If $A\subseteq R^n$ and $B\subseteq R^m$, such that $A \times B\subseteq R^{n+m}$ Prove that $μ^{*}_{n+m}(A\times B)\leq μ^*_n(A)μ^*_m(B)$, where $μ^*_q$ is the outer measure of $ \mathbb{R}^q $.

My attempt $A⊆⋃_iA_i,B⊆⋃_jB_j $, and since $A \times B \subseteq ⋃_{i,j}A_iB_j$ I have the inequality (because of the outer measure monotocity) that states

$m^*_{n+m}(A \times B) \leq m^*_{n+m}(⋃_{i,j}A_iB_j) $ But I don't think that is going to take me somewhere.

Thanks!

Deni
  • 460

1 Answers1

3

I think that the critical point you have to show is that the inequality holds for $A,B$ bounded. After that, one uses some standard argument on $\sigma$-finiteness.

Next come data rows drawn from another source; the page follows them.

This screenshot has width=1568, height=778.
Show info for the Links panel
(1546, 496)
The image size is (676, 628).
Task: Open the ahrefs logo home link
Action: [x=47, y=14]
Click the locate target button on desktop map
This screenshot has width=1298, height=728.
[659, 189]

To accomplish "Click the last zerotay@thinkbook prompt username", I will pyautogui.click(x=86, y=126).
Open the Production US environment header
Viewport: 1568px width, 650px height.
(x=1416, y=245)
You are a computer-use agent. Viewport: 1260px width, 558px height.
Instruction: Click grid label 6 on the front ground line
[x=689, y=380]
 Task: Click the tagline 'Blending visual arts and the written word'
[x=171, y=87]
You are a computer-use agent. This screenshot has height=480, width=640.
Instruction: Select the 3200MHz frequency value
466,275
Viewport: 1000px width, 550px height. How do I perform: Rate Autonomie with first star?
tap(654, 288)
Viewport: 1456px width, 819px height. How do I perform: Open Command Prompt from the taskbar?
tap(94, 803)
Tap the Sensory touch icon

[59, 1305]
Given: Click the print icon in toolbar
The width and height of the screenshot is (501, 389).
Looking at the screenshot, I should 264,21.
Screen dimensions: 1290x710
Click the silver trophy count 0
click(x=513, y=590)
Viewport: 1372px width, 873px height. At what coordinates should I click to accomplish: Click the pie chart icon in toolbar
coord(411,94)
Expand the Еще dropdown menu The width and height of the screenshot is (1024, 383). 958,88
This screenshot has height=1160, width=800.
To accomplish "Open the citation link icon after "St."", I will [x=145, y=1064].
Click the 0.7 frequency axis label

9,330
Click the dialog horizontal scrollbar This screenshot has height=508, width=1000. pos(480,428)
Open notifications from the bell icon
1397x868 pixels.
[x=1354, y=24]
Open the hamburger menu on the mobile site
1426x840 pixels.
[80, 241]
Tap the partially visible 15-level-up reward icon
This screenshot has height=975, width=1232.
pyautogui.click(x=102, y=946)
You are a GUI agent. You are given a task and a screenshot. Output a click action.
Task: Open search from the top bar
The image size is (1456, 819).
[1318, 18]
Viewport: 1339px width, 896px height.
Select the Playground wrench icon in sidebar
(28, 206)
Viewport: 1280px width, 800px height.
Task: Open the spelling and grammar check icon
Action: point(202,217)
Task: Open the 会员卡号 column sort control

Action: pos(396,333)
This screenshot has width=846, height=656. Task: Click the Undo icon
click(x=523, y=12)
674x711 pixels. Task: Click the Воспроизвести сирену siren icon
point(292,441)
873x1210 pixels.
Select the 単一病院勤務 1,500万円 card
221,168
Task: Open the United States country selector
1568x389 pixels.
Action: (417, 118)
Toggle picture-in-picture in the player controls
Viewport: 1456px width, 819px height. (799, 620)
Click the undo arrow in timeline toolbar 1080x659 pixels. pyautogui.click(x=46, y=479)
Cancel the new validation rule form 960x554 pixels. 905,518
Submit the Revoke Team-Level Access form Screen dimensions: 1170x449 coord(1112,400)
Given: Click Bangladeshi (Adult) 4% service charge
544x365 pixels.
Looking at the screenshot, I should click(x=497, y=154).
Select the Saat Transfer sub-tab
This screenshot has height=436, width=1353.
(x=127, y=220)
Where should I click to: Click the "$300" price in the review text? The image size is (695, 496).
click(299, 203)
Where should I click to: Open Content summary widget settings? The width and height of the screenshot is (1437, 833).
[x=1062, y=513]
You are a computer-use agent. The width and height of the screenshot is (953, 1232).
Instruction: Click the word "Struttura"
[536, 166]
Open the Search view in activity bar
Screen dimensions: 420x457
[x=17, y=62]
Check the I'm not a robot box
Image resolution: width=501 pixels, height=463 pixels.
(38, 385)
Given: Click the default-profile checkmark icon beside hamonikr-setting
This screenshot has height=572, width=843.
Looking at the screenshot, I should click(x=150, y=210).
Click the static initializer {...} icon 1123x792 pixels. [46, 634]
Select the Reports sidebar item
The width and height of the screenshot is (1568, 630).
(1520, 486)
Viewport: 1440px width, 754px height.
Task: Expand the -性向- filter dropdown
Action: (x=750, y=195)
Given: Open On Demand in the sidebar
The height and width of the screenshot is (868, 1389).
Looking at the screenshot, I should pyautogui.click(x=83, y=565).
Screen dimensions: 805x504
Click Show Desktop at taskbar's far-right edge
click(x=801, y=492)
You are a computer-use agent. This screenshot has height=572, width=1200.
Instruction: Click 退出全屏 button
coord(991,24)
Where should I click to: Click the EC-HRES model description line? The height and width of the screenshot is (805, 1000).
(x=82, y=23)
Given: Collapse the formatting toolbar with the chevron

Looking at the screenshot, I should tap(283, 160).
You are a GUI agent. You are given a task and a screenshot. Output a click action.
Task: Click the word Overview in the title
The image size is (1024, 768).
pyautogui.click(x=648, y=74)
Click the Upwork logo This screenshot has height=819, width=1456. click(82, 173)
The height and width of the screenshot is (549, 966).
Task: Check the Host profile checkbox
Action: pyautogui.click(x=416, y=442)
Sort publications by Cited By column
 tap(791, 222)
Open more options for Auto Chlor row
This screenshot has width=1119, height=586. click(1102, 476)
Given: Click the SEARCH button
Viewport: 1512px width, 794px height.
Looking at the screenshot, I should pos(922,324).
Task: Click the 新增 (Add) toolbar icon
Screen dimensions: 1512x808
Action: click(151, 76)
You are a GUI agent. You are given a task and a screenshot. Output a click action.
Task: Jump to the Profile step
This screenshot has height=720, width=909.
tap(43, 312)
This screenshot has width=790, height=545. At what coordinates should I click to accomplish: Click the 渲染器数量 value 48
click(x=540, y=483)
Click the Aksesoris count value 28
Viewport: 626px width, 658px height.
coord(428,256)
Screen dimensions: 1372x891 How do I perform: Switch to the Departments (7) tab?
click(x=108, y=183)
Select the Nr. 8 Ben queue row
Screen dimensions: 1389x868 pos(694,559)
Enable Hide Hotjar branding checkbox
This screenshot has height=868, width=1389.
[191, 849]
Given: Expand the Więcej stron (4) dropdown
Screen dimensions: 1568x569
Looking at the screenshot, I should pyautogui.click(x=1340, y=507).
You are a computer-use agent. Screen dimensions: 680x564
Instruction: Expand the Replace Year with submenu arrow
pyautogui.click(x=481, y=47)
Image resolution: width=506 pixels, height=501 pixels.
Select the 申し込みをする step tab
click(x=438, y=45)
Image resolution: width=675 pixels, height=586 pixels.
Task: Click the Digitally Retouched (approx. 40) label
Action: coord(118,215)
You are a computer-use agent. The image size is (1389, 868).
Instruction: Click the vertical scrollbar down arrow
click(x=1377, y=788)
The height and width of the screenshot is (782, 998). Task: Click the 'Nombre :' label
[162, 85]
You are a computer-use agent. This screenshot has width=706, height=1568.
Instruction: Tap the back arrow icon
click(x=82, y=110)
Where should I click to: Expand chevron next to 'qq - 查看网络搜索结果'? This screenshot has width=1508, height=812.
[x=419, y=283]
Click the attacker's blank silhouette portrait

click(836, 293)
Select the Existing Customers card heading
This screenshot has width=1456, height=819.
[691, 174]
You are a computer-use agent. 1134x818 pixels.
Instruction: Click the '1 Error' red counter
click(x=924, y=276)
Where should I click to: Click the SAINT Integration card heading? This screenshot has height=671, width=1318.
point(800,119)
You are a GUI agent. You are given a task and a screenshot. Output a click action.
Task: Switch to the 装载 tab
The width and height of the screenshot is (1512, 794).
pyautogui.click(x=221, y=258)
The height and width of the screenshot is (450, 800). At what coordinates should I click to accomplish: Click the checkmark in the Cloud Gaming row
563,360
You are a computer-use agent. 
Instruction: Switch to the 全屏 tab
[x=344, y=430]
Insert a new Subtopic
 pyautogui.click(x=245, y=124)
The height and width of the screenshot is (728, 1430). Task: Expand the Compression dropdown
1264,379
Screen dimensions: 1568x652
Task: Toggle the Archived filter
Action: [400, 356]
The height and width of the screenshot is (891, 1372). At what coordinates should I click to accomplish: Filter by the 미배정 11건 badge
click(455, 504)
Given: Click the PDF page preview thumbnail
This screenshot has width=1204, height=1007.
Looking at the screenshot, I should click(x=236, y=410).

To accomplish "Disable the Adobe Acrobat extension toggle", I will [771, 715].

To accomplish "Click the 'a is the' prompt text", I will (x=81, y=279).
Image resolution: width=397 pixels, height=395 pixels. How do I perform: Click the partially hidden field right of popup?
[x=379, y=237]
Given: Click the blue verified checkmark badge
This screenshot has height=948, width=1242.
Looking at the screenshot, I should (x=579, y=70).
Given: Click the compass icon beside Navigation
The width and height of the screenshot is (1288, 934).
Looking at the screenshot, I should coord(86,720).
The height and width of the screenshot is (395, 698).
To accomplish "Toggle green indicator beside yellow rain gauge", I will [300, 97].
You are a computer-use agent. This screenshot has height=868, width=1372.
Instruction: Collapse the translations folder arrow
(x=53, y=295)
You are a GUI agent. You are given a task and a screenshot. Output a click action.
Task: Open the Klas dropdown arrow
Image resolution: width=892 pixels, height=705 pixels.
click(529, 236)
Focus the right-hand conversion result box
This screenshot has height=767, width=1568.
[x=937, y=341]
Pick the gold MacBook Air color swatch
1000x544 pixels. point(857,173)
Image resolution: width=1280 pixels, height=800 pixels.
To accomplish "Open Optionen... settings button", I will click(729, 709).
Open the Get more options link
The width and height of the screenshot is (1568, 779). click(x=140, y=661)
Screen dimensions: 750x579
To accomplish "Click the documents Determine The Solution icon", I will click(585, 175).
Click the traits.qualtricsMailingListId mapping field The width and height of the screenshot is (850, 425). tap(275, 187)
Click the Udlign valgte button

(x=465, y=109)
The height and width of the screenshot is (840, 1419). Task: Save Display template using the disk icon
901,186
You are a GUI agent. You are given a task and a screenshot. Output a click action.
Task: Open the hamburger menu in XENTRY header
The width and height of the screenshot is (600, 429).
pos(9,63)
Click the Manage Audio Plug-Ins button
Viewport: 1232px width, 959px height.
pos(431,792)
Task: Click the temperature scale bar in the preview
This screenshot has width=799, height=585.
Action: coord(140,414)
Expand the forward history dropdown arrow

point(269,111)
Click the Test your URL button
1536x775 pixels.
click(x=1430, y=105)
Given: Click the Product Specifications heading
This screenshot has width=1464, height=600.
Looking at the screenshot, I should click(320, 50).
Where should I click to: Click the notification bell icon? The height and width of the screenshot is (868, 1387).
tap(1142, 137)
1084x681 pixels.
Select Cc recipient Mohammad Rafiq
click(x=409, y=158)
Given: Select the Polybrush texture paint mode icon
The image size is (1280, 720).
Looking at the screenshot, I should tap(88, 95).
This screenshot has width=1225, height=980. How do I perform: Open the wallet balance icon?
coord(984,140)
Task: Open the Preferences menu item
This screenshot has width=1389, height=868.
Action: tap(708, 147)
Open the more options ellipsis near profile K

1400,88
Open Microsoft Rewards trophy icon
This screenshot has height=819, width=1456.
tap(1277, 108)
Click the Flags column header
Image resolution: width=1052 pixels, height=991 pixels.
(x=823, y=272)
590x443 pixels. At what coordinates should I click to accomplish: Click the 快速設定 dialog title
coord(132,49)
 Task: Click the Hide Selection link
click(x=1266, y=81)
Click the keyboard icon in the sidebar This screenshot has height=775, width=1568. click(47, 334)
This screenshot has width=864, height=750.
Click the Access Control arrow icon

Clearly, if $A,B$ are rectangles, the inequality holds trivially (in fact equality holds).

Now, for all $\varepsilon >0$, take some rectangles $A_i$, $B_j$ covering $A,B$ such that $$\mu^*(A) \geq \sum_i \mu^*(A_i) - \varepsilon \qquad \mbox{ and } \qquad \mu^*(B) \geq \sum_j \mu^*(B_j) - \varepsilon$$

Then $$A \times B \subset \bigcup_{i,j} A_i \times B_j$$ moreover $$\mu^* \left( \bigcup_{i,j} A_i \times B_j \right) \leq \sum_{i,j} \mu^*(A_i \times B_j) = \sum_{i,j} \mu^*(A_i) \mu^*(B_j) =$$ $$= \left( \sum_i \mu^*(A_i) \right) \left( \sum_j \mu^*(B_j) \right) \leq (\mu^*(A)+ \varepsilon )(\mu^*(B)+ \varepsilon )$$

Since $A,B$ have finite measure, you can send $\varepsilon \to 0$, and get the inequality.